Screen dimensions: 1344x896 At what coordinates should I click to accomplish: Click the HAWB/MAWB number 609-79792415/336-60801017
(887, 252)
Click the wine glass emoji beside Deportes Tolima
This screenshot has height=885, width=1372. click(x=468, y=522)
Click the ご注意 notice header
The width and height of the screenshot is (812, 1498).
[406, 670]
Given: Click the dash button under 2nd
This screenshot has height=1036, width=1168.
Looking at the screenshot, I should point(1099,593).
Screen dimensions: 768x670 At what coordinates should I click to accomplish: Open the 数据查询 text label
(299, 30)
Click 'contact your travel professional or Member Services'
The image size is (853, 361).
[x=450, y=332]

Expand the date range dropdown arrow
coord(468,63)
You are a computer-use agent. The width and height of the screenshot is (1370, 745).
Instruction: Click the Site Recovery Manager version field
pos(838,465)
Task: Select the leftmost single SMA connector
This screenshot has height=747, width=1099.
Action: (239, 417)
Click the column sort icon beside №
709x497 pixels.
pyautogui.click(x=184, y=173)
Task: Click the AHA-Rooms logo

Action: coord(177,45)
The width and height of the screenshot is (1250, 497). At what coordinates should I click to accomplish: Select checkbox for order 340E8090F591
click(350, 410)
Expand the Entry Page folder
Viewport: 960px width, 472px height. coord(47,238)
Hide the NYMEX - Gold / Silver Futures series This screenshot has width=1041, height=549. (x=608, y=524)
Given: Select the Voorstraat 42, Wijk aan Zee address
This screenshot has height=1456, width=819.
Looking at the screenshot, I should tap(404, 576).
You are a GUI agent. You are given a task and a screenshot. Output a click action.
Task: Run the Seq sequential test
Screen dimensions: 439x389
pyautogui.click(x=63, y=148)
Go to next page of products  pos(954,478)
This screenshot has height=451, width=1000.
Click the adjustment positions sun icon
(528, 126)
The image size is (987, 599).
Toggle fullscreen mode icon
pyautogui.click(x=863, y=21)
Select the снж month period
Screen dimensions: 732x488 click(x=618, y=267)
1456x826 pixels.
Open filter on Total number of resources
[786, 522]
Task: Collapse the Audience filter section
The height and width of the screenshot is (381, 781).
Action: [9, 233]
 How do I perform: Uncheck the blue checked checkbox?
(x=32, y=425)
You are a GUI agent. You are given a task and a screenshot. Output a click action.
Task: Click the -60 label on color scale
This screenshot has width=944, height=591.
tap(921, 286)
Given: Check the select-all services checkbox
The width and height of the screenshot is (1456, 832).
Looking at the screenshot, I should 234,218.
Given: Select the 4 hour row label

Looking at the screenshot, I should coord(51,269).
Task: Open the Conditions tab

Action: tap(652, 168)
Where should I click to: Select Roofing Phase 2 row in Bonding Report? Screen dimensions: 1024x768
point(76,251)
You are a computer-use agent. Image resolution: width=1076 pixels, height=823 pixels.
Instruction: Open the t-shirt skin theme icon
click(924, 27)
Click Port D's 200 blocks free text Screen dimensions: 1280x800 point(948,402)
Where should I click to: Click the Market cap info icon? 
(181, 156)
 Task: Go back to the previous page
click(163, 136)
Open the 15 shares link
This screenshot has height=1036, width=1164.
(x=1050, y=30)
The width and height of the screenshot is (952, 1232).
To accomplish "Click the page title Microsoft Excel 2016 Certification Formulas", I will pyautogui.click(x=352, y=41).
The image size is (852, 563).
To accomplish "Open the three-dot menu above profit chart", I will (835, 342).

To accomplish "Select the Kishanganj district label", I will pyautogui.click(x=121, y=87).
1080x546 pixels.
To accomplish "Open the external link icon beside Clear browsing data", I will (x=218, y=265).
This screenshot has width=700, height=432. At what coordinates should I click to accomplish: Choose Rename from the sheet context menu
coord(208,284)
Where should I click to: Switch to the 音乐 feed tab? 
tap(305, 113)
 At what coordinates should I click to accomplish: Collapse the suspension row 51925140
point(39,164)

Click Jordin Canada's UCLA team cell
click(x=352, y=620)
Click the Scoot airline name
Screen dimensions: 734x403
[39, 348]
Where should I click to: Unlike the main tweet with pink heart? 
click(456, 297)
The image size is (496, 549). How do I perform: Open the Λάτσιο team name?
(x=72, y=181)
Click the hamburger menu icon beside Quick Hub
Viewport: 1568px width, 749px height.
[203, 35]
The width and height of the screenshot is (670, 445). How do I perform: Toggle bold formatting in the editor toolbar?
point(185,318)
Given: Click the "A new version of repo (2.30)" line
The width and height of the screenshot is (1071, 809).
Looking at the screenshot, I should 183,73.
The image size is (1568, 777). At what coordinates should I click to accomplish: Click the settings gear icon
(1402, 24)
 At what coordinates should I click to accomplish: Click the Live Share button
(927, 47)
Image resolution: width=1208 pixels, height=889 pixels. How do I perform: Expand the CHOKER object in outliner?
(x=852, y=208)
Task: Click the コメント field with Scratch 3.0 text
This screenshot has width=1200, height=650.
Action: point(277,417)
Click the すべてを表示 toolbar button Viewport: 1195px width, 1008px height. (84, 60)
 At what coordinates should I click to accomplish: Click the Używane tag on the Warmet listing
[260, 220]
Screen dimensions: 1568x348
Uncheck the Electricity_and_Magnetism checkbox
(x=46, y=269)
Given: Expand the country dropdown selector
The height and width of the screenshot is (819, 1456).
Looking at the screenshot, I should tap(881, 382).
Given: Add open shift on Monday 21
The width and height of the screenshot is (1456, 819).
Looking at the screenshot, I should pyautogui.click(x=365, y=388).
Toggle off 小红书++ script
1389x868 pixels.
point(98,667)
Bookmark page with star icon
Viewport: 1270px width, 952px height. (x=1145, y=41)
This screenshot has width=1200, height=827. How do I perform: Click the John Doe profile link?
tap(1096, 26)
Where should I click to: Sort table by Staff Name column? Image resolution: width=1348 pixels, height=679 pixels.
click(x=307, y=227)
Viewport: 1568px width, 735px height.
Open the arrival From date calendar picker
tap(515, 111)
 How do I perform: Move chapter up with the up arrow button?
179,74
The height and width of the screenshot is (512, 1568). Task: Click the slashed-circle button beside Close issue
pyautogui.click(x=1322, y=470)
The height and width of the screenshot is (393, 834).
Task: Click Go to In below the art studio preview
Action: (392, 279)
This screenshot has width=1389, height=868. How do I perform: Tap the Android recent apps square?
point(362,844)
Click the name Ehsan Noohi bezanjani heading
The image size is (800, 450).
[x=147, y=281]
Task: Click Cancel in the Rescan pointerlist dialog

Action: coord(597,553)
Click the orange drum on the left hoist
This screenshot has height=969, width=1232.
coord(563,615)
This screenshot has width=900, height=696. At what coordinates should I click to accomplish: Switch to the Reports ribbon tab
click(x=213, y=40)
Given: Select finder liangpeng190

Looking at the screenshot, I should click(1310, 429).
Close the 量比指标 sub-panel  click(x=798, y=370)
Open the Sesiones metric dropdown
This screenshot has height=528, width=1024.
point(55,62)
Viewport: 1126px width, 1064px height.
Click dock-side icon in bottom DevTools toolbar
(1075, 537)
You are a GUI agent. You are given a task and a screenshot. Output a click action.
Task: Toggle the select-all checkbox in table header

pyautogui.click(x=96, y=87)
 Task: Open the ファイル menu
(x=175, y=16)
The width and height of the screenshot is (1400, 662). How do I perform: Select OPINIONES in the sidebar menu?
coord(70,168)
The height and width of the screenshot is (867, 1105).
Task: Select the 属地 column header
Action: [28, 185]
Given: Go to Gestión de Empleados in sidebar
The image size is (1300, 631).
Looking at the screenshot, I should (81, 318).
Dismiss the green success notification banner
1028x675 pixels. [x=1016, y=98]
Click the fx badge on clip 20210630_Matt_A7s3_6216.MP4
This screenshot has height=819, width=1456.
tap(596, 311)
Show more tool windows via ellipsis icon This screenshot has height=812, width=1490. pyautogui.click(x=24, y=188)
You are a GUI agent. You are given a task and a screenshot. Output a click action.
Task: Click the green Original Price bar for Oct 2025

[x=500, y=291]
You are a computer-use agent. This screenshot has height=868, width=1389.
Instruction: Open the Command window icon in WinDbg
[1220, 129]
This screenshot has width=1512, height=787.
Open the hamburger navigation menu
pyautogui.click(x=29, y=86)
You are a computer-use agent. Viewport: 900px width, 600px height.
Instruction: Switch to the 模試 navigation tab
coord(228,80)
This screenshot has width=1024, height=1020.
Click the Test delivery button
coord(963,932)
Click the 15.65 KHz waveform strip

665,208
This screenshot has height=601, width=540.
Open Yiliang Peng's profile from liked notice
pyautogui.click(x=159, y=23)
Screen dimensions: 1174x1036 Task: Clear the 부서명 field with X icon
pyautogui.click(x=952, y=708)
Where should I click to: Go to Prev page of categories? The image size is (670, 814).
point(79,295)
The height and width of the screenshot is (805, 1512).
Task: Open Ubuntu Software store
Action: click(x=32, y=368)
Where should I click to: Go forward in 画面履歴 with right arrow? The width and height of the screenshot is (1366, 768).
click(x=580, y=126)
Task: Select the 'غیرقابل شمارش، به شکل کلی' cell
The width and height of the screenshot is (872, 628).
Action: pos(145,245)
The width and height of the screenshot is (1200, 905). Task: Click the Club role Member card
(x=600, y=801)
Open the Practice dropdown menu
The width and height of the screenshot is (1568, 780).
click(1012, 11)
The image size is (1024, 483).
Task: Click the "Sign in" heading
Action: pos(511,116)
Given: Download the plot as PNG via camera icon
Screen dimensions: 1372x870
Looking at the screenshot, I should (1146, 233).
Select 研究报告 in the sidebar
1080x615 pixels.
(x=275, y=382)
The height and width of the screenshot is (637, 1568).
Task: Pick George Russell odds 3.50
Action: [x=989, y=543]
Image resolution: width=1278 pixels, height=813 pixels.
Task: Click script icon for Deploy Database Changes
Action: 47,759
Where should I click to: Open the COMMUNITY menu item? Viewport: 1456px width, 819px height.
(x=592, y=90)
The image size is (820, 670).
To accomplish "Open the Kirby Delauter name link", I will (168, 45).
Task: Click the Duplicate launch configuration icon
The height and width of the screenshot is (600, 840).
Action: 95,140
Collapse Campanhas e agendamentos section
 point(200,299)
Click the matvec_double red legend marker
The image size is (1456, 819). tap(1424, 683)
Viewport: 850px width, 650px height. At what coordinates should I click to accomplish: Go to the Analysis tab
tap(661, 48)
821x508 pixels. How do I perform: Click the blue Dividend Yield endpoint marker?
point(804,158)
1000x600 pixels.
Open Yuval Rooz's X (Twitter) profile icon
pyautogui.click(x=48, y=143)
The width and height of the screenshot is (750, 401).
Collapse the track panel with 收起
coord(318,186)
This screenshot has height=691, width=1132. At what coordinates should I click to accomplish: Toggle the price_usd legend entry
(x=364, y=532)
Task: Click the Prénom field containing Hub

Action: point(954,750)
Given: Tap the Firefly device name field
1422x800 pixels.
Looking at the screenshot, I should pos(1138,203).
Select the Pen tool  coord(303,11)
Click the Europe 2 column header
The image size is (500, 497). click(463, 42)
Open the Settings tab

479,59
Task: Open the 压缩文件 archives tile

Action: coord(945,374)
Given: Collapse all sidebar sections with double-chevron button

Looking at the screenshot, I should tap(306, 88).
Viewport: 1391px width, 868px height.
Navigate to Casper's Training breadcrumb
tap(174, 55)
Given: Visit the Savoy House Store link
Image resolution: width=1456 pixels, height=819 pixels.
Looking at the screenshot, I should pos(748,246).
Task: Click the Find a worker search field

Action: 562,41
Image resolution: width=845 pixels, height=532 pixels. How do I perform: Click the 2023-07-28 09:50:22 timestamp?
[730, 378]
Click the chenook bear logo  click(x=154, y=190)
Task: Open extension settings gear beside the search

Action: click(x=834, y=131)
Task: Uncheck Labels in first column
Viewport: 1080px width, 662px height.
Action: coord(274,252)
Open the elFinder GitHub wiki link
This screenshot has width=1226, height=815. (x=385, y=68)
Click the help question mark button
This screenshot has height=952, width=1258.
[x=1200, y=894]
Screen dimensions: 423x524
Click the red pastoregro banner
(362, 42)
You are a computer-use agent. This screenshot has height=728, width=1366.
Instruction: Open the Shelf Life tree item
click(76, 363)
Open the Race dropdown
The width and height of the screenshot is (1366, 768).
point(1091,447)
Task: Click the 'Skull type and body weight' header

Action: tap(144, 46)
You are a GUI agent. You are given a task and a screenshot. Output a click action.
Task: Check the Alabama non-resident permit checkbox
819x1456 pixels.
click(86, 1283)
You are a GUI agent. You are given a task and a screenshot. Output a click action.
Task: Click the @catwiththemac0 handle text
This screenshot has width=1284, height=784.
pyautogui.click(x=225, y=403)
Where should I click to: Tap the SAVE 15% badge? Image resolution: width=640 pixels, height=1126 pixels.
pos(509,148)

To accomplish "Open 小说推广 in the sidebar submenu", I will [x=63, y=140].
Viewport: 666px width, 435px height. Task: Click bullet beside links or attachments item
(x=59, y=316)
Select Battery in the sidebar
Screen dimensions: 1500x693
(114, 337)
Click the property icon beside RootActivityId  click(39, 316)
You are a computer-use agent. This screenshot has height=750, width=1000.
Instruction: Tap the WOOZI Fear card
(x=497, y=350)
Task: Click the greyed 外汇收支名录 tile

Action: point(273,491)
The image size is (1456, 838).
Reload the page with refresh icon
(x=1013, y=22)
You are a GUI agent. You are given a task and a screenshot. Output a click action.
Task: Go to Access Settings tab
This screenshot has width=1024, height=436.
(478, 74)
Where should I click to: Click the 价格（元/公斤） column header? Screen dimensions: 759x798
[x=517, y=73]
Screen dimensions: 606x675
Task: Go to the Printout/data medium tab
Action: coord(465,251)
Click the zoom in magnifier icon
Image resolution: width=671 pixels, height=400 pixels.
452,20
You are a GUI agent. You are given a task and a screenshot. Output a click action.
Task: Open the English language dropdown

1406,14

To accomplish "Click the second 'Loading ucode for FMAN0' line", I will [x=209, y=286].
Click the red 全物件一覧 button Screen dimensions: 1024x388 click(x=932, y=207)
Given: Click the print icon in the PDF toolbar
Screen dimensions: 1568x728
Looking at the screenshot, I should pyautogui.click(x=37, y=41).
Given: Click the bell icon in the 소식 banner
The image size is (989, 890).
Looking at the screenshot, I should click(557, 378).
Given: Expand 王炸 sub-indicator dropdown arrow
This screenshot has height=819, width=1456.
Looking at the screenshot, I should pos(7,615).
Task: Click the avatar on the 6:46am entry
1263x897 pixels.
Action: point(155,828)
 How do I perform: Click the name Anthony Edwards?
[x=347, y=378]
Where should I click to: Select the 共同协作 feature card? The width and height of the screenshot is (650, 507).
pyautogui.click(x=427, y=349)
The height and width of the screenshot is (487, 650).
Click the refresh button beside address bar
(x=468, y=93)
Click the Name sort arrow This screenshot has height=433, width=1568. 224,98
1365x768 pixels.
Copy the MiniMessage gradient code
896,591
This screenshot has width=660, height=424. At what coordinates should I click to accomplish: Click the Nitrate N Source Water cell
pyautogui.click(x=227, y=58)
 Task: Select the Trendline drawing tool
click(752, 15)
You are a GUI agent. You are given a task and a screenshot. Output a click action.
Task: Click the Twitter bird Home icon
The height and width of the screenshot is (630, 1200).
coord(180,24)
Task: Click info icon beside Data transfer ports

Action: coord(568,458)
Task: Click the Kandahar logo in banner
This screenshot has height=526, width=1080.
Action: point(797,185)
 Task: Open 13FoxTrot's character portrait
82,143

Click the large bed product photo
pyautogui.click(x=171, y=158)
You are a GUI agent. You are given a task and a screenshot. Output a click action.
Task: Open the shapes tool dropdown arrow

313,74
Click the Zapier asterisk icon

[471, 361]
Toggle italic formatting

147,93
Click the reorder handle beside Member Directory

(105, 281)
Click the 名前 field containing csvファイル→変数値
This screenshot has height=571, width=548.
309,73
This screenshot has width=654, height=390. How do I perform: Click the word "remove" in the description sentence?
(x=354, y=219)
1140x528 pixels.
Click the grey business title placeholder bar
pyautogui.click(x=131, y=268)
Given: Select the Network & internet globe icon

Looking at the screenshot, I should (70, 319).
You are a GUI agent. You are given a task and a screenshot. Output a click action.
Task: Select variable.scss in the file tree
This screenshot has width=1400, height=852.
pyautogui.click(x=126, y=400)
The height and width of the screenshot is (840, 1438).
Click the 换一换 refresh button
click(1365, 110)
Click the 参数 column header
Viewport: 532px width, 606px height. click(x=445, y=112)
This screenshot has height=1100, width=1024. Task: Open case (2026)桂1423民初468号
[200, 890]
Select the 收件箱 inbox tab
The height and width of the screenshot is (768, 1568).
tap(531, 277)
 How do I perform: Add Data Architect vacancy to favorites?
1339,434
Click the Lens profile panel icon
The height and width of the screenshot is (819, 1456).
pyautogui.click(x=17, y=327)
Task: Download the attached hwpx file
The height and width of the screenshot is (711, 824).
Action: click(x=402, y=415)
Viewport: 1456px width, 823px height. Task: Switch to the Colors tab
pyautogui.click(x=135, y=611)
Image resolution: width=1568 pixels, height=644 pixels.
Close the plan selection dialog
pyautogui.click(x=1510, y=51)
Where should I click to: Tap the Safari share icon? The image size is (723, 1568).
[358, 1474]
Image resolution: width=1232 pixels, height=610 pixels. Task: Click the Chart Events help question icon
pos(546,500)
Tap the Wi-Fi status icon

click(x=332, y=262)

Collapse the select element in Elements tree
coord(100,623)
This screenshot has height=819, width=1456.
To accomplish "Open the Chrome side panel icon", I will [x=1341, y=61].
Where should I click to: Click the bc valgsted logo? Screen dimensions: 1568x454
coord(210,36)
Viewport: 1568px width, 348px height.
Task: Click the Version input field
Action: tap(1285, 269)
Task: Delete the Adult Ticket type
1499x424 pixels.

=====

WHAT YOU SHOULD DO ▸ Rewrite the data from the line containing "Where should I click to: Unlike" through the line containing "(x=46, y=269)" as a JSON list of strings, one string per line and with blank lines omitted.

ANSWER FOR THE TASK ▸
[
  "Where should I click to: Unlike the main tweet with pink heart? ",
  "click(456, 297)",
  "The image size is (496, 549). How do I perform: Open the Λάτσιο team name?",
  "(x=72, y=181)",
  "Click the hamburger menu icon beside Quick Hub",
  "Viewport: 1568px width, 749px height.",
  "[203, 35]",
  "The width and height of the screenshot is (670, 445). How do I perform: Toggle bold formatting in the editor toolbar?",
  "point(185,318)",
  "Given: Click the \"A new version of repo (2.30)\" line",
  "The width and height of the screenshot is (1071, 809).",
  "Looking at the screenshot, I should 183,73.",
  "The image size is (1568, 777). At what coordinates should I click to accomplish: Click the settings gear icon",
  "(1402, 24)",
  " At what coordinates should I click to accomplish: Click the Live Share button",
  "(927, 47)",
  "Image resolution: width=1208 pixels, height=889 pixels. How do I perform: Expand the CHOKER object in outliner?",
  "(x=852, y=208)",
  "Task: Click the コメント field with Scratch 3.0 text",
  "This screenshot has width=1200, height=650.",
  "Action: point(277,417)",
  "Click the すべてを表示 toolbar button Viewport: 1195px width, 1008px height. (84, 60)",
  " At what coordinates should I click to accomplish: Click the Używane tag on the Warmet listing",
  "[260, 220]",
  "Screen dimensions: 1568x348",
  "Uncheck the Electricity_and_Magnetism checkbox",
  "(x=46, y=269)"
]